This is a free event. The featured book may be purchased here.
Why Fish Don’t Exist tells the strange tale of 19th-century taxonomist David Starr Jordan, a man possessed with bringing order to the natural world. In time, he would be credited with discovering nearly a fifth of the fish known to humans in his day. But the more of the hidden blueprint of life he uncovered, the harder the universe seemed to try to thwart him. His specimen collections were demolished by lightening, by fire, and eventually by the 1906 San Francisco earthquake—which sent over a thousand of his discoveries, housed in fragile glass jars, plummeting to the floor. In an instant, his life’s work was shattered.

### RECORD EXTRACTS
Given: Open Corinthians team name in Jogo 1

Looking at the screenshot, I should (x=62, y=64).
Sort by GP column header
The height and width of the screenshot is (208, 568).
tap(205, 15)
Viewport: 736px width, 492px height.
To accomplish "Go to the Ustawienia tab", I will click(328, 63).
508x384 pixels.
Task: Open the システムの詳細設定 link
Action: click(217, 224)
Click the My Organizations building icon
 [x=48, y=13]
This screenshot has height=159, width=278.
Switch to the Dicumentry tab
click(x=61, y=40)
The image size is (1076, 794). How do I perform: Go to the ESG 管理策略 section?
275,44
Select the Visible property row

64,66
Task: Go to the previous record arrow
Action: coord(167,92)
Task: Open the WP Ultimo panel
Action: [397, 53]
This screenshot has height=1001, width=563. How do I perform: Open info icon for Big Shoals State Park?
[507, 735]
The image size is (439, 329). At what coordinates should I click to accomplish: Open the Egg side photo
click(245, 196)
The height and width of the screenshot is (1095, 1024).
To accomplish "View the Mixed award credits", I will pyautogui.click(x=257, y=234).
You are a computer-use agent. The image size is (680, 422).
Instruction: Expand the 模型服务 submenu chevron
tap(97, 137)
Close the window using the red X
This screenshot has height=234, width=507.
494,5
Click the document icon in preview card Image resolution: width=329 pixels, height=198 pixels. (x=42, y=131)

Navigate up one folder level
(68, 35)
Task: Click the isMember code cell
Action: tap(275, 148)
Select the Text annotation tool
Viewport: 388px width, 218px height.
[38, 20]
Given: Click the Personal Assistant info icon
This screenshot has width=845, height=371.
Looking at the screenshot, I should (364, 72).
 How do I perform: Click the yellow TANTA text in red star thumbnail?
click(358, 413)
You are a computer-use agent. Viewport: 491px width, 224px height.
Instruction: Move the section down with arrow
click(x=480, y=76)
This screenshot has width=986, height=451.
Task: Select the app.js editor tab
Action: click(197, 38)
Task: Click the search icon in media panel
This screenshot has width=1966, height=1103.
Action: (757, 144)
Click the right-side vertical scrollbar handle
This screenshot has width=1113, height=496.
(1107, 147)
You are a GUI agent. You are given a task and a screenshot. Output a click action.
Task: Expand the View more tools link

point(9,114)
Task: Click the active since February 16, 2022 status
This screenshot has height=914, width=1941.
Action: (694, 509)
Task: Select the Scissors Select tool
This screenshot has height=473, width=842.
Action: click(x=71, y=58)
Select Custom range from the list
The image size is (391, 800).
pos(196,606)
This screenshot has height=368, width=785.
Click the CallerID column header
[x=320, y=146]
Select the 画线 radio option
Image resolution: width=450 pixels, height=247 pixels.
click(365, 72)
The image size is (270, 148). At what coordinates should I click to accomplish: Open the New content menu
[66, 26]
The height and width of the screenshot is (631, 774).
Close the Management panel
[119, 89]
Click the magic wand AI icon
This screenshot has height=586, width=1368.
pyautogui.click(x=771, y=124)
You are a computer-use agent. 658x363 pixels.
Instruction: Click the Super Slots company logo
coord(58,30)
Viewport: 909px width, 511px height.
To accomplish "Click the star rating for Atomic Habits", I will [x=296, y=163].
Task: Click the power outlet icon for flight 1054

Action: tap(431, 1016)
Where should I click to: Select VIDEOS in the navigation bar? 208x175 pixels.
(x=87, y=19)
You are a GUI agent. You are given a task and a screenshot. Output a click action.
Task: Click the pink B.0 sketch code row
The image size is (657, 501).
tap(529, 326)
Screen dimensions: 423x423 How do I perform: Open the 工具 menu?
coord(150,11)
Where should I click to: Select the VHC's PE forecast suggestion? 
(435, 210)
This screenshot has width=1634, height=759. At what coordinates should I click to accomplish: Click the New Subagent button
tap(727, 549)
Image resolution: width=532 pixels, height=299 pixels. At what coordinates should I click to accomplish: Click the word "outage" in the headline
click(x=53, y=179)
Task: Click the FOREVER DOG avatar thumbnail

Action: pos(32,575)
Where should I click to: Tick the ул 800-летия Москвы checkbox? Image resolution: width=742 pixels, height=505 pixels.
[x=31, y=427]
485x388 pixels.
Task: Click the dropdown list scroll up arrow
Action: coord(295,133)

### WHAT THIS EXERCISE ASKS
**A)** Reproduce the records word for word, from their first line up to and including the line with "Action: [397, 53]".
**B)** Continue the event description of the book about David Starr Jordan from where it stops.

### EXPECTED RESULTS
**A)**
Given: Open Corinthians team name in Jogo 1

Looking at the screenshot, I should (x=62, y=64).
Sort by GP column header
The height and width of the screenshot is (208, 568).
tap(205, 15)
Viewport: 736px width, 492px height.
To accomplish "Go to the Ustawienia tab", I will click(328, 63).
508x384 pixels.
Task: Open the システムの詳細設定 link
Action: click(217, 224)
Click the My Organizations building icon
 [x=48, y=13]
This screenshot has height=159, width=278.
Switch to the Dicumentry tab
click(x=61, y=40)
The image size is (1076, 794). How do I perform: Go to the ESG 管理策略 section?
275,44
Select the Visible property row

64,66
Task: Go to the previous record arrow
Action: coord(167,92)
Task: Open the WP Ultimo panel
Action: [397, 53]

**B)**
Miller digs into this obscure moment in science history to take us on a remarkable journey that explores some of the biggest questions of our lives: the nature of persistence, of life’s purpose, and how we strive to make sense of a chaotic world. Like Susan Orlean peeled back layers in The Orchid Thief, Miller takes us from the desecration of David Starr Jordan’s specimen collection to a possible murder, and from a colony of victims of eugenics to her own love life—interweaving biography, memoir, and the latest science, psychology, and philosophy to investigate what it takes to live a life of resilience.
Why Fish Don’t Exist is an astonishing and category-defying work, by turns harrowing and life-affirming. Part biography, part memoir, part scientific adventure, it’s a story for anyone who has ever found themselves lost amidst the chaos of life, and reminds us how we—like David Starr Jordan—can find the courage to stand up again in the wreckage.
Lulu Miller is the co-founder of the NPR program Invisibilia, a series about the unseen forces that control human behavior. Before creating Invisibilia, she produced Radiolab for five years and was a reporter on the NPR Science Desk. She received a MFA from the University of Virginia on a Poe-Faulkner Fellowship. She is currently the co-host of NPR’s Radiolab.